The proposed regulations would also affect the transfer of minority interests in family corporations, partnerships and LLCs. Under the proposed regulations, if a transferor dies within three years of transferring minority interests in family entity, the discount attributable to the minority status is includible in the transferor’s estate for estate tax purposes.
The proposed regulations would also effectively proscribe the use of minority discounts in setting a value in a redemption or liquidation and would prescribe certain provisions in a buy-sell agreement, including when and how a departing owner is to be paid for his or her interest.
The proposed regulations do not invalidate the use of family entities or the transfers of minority interests. Rather, the valuation of a decedent’s interest in such an entity is affected. In the case of a transfer of a minority interest within three years of death, effectively a phantom asset is created for estate tax purposes, which is the difference in the value of the interest with and without the discount.
The effect of the regulations in any situation will depend upon the interplay between estate tax savings and the income tax disadvantages of such entities.
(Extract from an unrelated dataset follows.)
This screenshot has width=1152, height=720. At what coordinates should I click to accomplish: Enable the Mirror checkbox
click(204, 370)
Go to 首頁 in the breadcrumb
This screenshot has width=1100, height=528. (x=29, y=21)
With entities such as partnerships and LLCs, the basis of the assets owned by the entity receive a change in their basis upon the owner’s death, generally an increase in basis, which is proportional to the deceased owner’s interest in the entity.
For example, assume a partnership owns an apartment building that was fully depreciated and worth $1 million. If a decedent owned a one-third interest in the partnership, the basis of the building could be stepped up to $330,333 absent any valuation discounts. If, however, owing to the valuation discounts, the interest was determined to be worth only $200,000 for estate tax purposes, the basis increase would be limited to $200,000. As a result, whoever received the decedent’s interest would have a smaller basis from which to take depreciation deductions.
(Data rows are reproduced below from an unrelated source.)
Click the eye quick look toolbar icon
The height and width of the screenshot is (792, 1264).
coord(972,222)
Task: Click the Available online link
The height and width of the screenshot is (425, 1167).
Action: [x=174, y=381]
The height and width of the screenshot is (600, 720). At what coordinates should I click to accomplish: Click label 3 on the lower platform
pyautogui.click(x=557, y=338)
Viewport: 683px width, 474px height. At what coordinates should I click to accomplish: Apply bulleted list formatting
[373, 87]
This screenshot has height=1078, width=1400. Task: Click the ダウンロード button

The regulations, long rumored, have been the subject of criticism as exceeding the Congressional mandate for such regulations. Without delving into the arcana of U.S. Supreme Court precedent about the deference due the regulations issued by administrative agencies, suffice it to say that the challenges to portions of the proposed regulations may well be sustained.
Of course, it may be some time before any challenge has fully played itself out in the courts.
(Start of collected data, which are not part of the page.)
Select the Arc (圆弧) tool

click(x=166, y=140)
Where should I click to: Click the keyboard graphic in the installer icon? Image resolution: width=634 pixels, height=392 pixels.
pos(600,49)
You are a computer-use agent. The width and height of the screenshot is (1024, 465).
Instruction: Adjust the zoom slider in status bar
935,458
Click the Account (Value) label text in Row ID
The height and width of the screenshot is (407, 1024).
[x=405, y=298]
Perhaps more to the point is the effective date of the regulations. Comments on the regulations are due within 90 days of publication in the Federal Register (the proposed regulations have not yet been published in the Federal Register). The public hearing is scheduled for December 1, 2016. Assuming no comments, which seems unlikely, the regulations would be effective thirty days after having been published as final in the Federal Register. The beginning of the year is the earliest that the regulations will be effective.
Thus, anyone who is in the midst of planning for family entities or is contemplating doing such planning, still has time to put the planning in place prior to the effective date of the regulations. As suggested with the comments about the potential income tax disadvantage of such an entity, the use of family entities as a transfer tax device has both advantages and disadvantages, which should be carefully weighed in any planning situation.